Pages

Tuesday, January 27, 2015

The imitation game, de Morten Tyldum

En 1950, Alan Turing avoue son histoire à un inspecteur de police qui a du mal à comprendre comment un "simple" mathématicien accusé de mauvaises mœurs voit son dossier classé top secret. Alan Turing, pendant la guerre, a effectivement participé à une mission chargée de décrypter les messages codés allemands. Génie aussi bizarre qu'antipathique, il a inventé et bâti une machine pour décrypter les messages d'Enigma, machine dont les duplicatas ne sont pas moins que la base de nos ordinateurs d'aujourd'hui.

 On continue la route vers les Oscars... Imitation Game y est sélectionné plusieurs fois et réunit un certain nombre de critères positifs pour remporter un maximum de statuettes. L'adaptation d'une biographie permet d'être sûr d'avoir un personnage dont la vie est riche en évènements marquants. Le crédit de l'histoire vraie plonge directement le spectateur dans l'empathie.


Et c'est vrai, le film fonctionne efficacement, avec un Benedict Cumberbatch dans le personnage (même si celui-ci était a priori en vérité bien plus introverti et absolument mal dans sa peau, ce que le film enjolive, mettant tout sur le compte d'une enfance difficile, moquée par des camarades de classe parce que le pauvre gosse est trop intelligent et trop gay). On a la bonne dose de drame, la bonne dose d'amour, on se prend à apprécier ce pauvre Alan qui ne sait pas reconnaître ni faire une bonne blague (il a quand même une sacrée répartie). L'image est chouette comme tout, avec une teinte à l'ancienne (c'est la guerre) et les pantalons bien coupés de l'époque. Y'a même une touche féministe avec la gentille Keira Knightley qui refuse de se cantonner aux fourneaux.


C'est précisément ce que je reproche à The imitation game. Le film est un sans faute qui ne se mouille pas, se contentant de dire ce que la bienséance voudrait qu'on dise et pense : persécuter un homme à cause de ses préférences sexuelles, c'est mal, et pire encore quand cet homme est un génie qui a sauvé des milliers de vie et sans doute raccourci de beaucoup la durée de la guerre et ses dégâts.

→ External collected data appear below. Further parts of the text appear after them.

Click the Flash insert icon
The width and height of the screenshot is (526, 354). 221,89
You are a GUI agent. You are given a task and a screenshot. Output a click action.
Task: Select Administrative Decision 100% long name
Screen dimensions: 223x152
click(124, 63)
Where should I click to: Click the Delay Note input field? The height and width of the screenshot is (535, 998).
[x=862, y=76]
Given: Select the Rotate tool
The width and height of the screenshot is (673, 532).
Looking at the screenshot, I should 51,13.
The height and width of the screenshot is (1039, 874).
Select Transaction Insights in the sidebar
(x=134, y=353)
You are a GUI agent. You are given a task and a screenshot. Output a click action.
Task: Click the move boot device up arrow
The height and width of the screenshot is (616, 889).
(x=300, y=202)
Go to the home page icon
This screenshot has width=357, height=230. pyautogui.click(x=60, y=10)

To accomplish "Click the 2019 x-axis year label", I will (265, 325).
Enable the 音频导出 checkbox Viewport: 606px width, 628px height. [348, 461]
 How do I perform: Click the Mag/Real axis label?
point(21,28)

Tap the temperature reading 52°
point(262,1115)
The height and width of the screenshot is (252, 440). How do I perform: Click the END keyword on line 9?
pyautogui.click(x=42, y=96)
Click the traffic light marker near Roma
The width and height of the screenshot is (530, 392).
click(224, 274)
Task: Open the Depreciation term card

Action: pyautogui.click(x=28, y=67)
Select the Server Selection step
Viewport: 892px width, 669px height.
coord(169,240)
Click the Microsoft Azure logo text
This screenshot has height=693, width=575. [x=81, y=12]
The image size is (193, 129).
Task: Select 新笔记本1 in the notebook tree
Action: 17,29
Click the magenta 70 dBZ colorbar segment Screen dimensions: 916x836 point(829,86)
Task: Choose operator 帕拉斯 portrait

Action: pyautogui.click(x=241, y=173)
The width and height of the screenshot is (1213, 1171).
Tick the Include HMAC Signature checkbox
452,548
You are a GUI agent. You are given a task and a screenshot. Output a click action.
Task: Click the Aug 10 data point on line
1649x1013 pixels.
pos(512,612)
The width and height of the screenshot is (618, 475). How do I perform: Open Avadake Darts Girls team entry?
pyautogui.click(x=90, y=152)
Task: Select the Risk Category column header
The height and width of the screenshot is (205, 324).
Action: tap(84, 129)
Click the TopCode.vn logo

Le film fait passer un excellent moment et on en sort en ayant appris quelque chose d'historique, puisqu'Alan Turing et son travail n'ont été salués par la reine Elizabeth II qu'en 2013. Mais le film manque profondément de la petite étincelle qui fait d'un bon film un excellent film.



The imitation game
de Morten Tyldum
avec : Benedict Cumberbatch, Keira Knightley, Matthew Goode,...
sortie le :  28 janvier 2015

2 comments:

Anonymous said...

inventé et bâti Enigma? Ce film est encore plus tordu qu'il en a l'air...

Fanny B. said...

Bien vu, Anonymous, j'ai corrigé cela.